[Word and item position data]
== == ==

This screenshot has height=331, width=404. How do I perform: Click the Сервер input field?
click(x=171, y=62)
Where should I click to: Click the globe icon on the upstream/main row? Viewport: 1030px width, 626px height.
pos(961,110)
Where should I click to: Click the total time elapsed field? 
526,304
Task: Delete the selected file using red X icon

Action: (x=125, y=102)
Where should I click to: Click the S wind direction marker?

== == ==

-- Instructions for the task --
Rewrite every row above in full, shifting each coordinate in the answers by -114.

-- The output --
This screenshot has height=331, width=404. How do I perform: Click the Сервер input field?
click(x=57, y=-52)
Where should I click to: Click the globe icon on the upstream/main row? Viewport: 1030px width, 626px height.
pos(847,-4)
Where should I click to: Click the total time elapsed field? 
412,190
Task: Delete the selected file using red X icon

Action: (x=11, y=-12)
Where should I click to: Click the S wind direction marker?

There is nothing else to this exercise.